Everything from the "This screenshot has width=1024, height=565." line to the final line of the listing should be written out exactly. Skip the pictures.
· · ·
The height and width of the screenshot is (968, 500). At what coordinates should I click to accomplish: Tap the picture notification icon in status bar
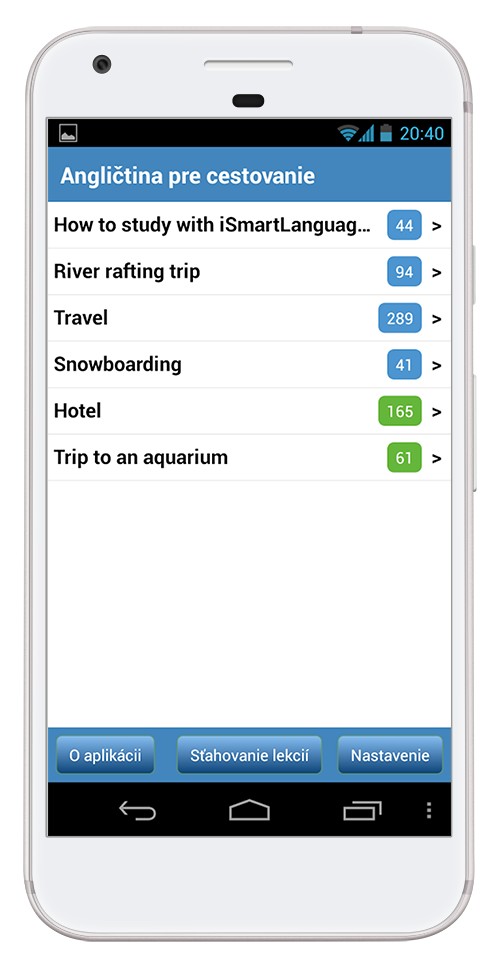(x=68, y=133)
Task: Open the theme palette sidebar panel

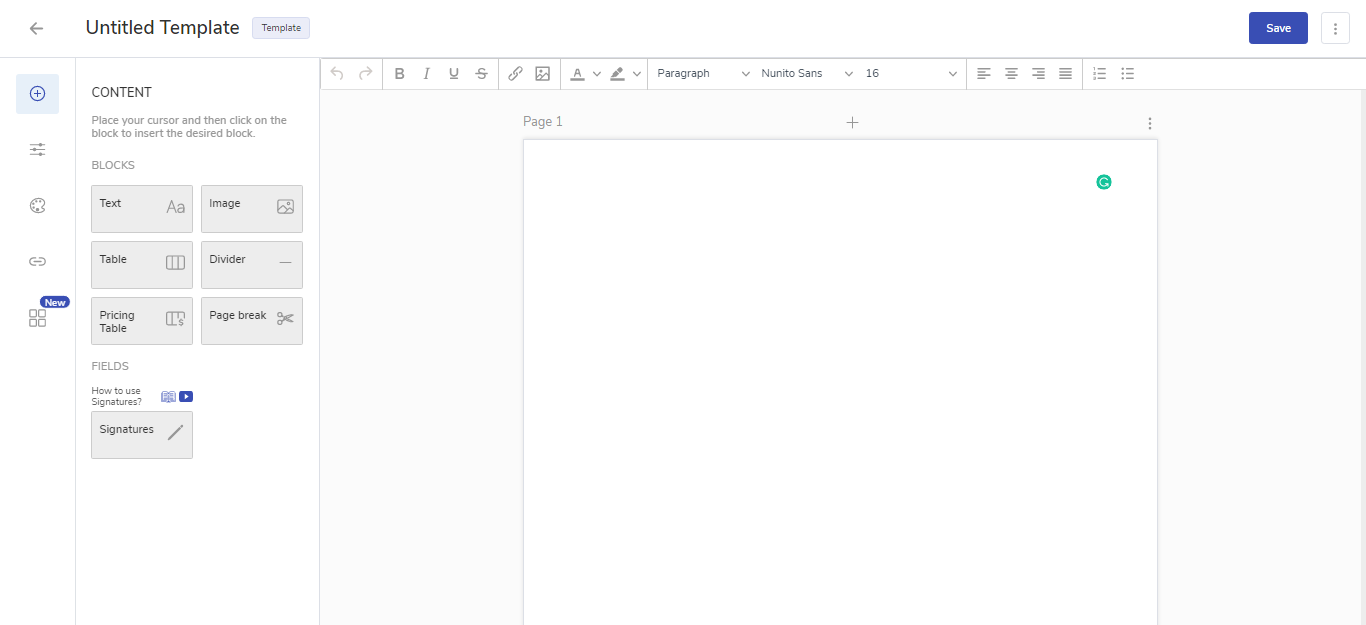Action: click(37, 206)
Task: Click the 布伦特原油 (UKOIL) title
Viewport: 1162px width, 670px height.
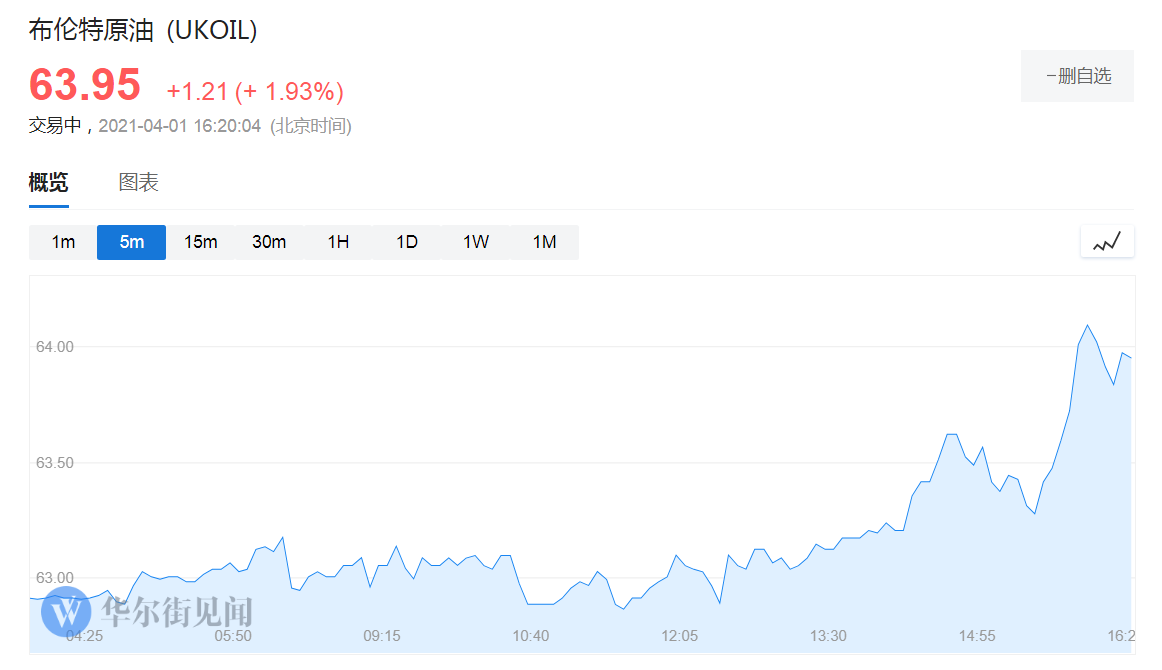Action: pos(143,31)
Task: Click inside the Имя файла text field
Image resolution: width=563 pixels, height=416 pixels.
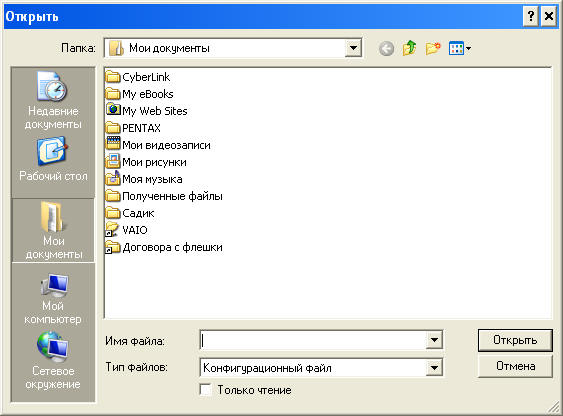Action: click(x=313, y=340)
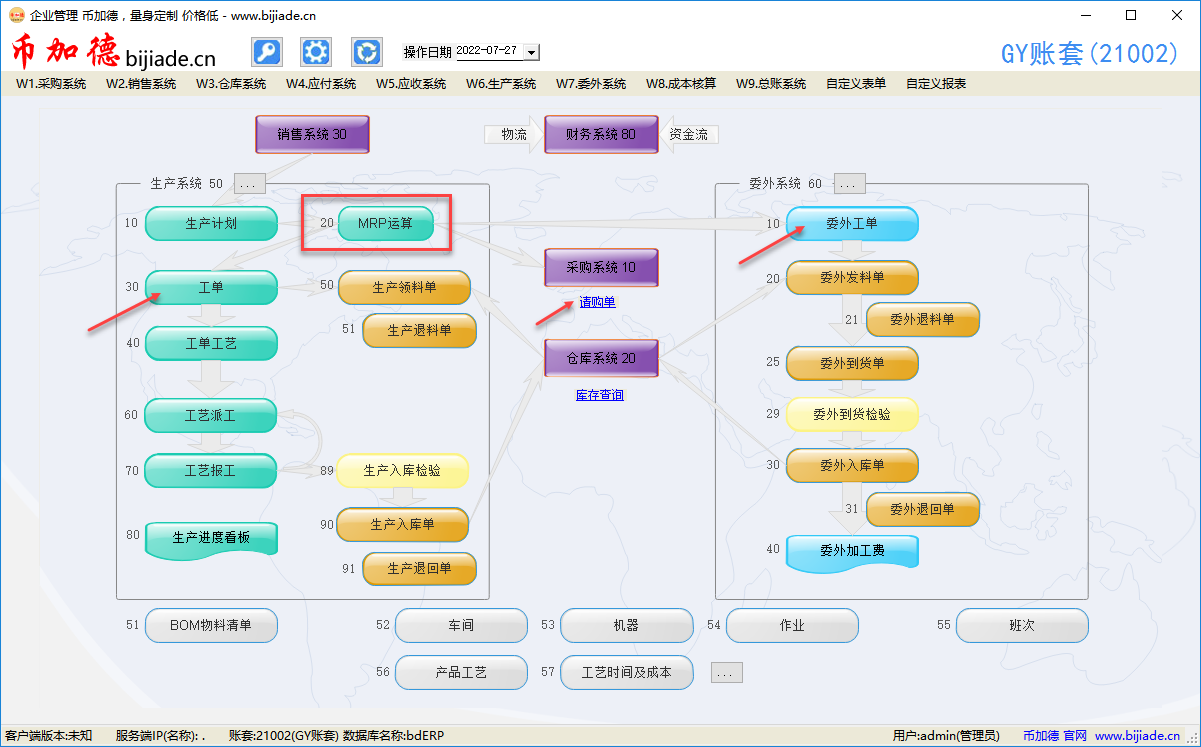Select the 委外工单 node
This screenshot has height=747, width=1201.
click(852, 224)
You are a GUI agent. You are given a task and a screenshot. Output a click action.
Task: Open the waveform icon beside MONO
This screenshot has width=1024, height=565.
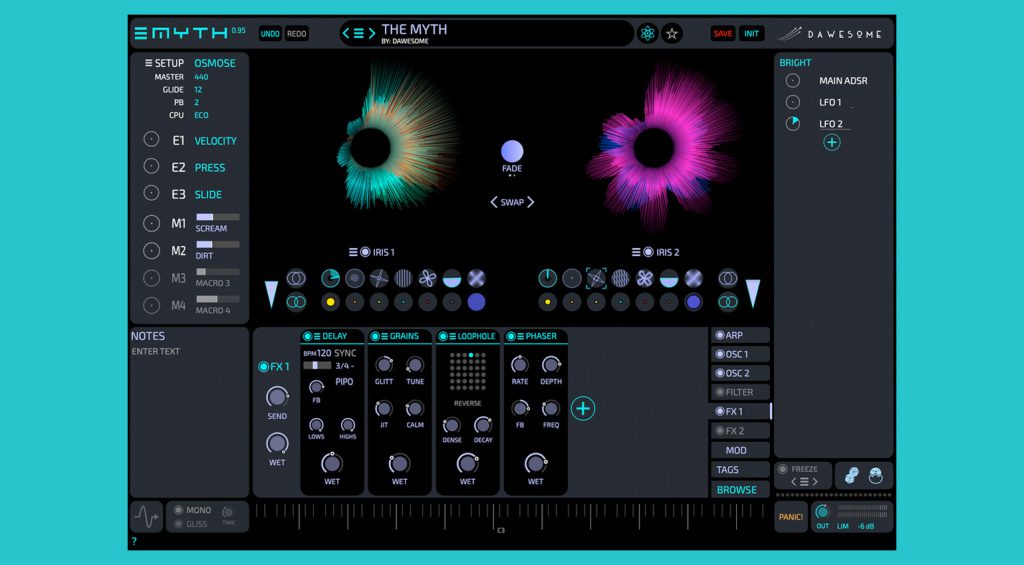click(146, 517)
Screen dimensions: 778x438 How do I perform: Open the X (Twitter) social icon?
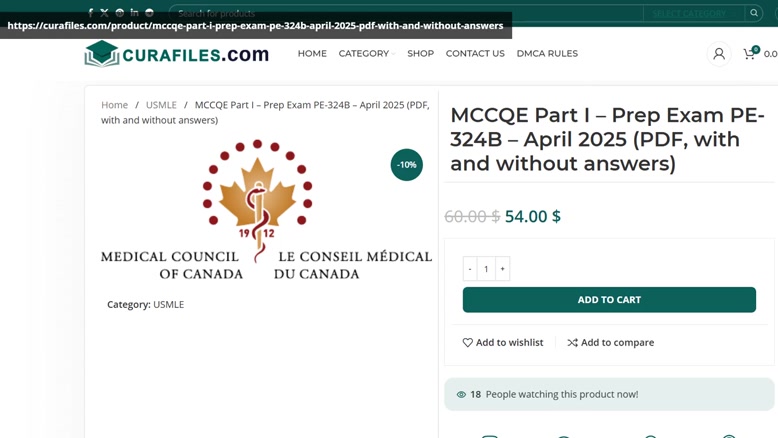(x=104, y=13)
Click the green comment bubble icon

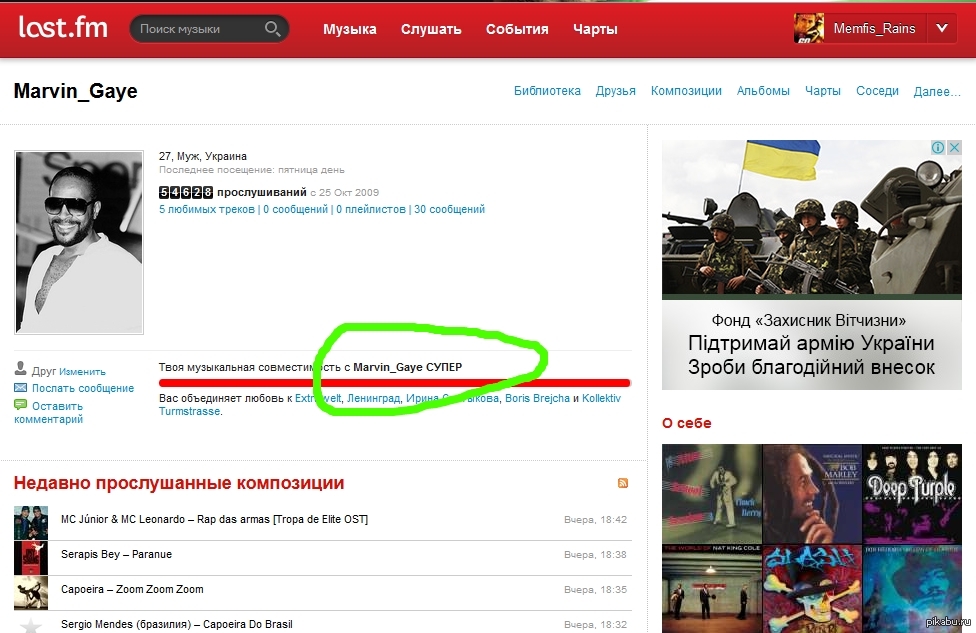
· · ·
◆ COMPLETED EXERCISE ◆
This screenshot has width=1024, height=565.
click(146, 517)
Screen dimensions: 778x438 How do I perform: Open the X (Twitter) social icon?
(x=104, y=13)
Click the green comment bubble icon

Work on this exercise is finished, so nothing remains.